Morse Code Enters The 21st Century
N8TWJ writes "The International Telecommunications Union has decided to bring
Morse Code into the 21st century by adding the loved (or hated?) - at (@) symbol. Lets hope the spammers don't start sniffing 20 meters for da-dit-da-dit-dah-dit..." According to the article, Paul Rinaldo, chief technical officer for the American Radio Relay League, says: "It's a pretty big deal... there certainly hasn't been any change [in Morse Code characters] since before World War II."
Obviously, morse code operators have had ways of getting around using 'at' signs for almost two hundred years, but it's a cool addition, and is as big a deal as they make out.
:-) If any Morse operators here have some good examples, do post!
I find morse code interesting because so many old timers complain about how the Internet makes 'ppl tlk lk this' and say 'nce 2 c u l8r', but that sort of abbreviation has been used in Morse Code for decades! The typical banter you see on IRC or in SMS cellphone text messages is pretty tame compared to what those operators could pump out on the wires
--_- -- -_- --- _ A -__- ___ --- _ A _- ___ A -__ -_ -- _ A _-- -_ __ _-
) . Let's hope Slashdot's filter lets me post this.
(Check this link to translate: http://www.translatum.gr/converter/morse-code.htm
Small potatoes make the steak look bigger.
According to the article:
:)
The new sign, which will be known as a "commat," consists of the signals for "A" (dot-dash) and "C" (dash-dot-dash-dot), with no space between them.

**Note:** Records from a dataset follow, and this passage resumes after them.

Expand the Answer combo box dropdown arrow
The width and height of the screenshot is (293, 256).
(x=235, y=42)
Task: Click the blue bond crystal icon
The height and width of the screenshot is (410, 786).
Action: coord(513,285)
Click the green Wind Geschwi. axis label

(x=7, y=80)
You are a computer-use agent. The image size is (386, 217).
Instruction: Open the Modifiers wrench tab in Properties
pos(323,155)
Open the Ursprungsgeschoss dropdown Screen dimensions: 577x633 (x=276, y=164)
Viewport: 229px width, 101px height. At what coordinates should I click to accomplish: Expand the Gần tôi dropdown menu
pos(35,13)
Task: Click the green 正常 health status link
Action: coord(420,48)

This means that the @ is: dit-da-da-dit-da-dit so I don't mind the spammers listning for da-dit-da-dit-da-dit
Jeroen
Secure messaging: http://quickmsg.vreeken.net/
Wouldn't spelling as a-t it out be shorter/faster?
at = dit dah, dah
@ = dit dah dah dit dah dit
Or does an inter-symbol pause really take as along as 3 symbols?
While it is cool and all that, forget sending your email address as morse code when your ship is in trouble because nobody is listening!.
Nuff said...
Morse code is an early variable-length data compression stanard (similar to Huffman codes or Shannon-Fano codes). By representing common letters with shorter codes ("E = "," and "T" = "-") and rare letters with longer codes ("Z" = "--.." an "Q" = "--.-"), Morse code manages to encode the 26 letters of the alphabet in 4 bits maximum and much less than 4 bits per letter on average.
Although Morse did use letter frequencies in constructing his code, it is not a truely optimized code, from what I can tell. Numbers are encoded with a cumbersome 5 bits per digit. Also, the transmission time of messages might be further reduced with minor rearrangements of the code to use more dots (short transmission time) in more frequent letters and more dashes (long transmission time) in the less frequent letters.
Two wrongs don't make a right, but three lefts do.
Morse codes can be quite useful, even today.
There is a Linux kernel patch floating around (IIRC it was in -ac, don't know about mainstream) that adds the output of kernel panics via keyboard LEDs. Nice for early oopses.
The main character in Neal Stephenson's Cryptonomicon uses his keyboards LEDs to read a set of documents about cryptography. He uses the LEDs to spell out the documents in Morse code and writes some code using his space key as a morse tapper.
;-)
However, looking at the Morse chart he would have a problem writing code and reading mathematical notations with the limitations of the Morse alphabet.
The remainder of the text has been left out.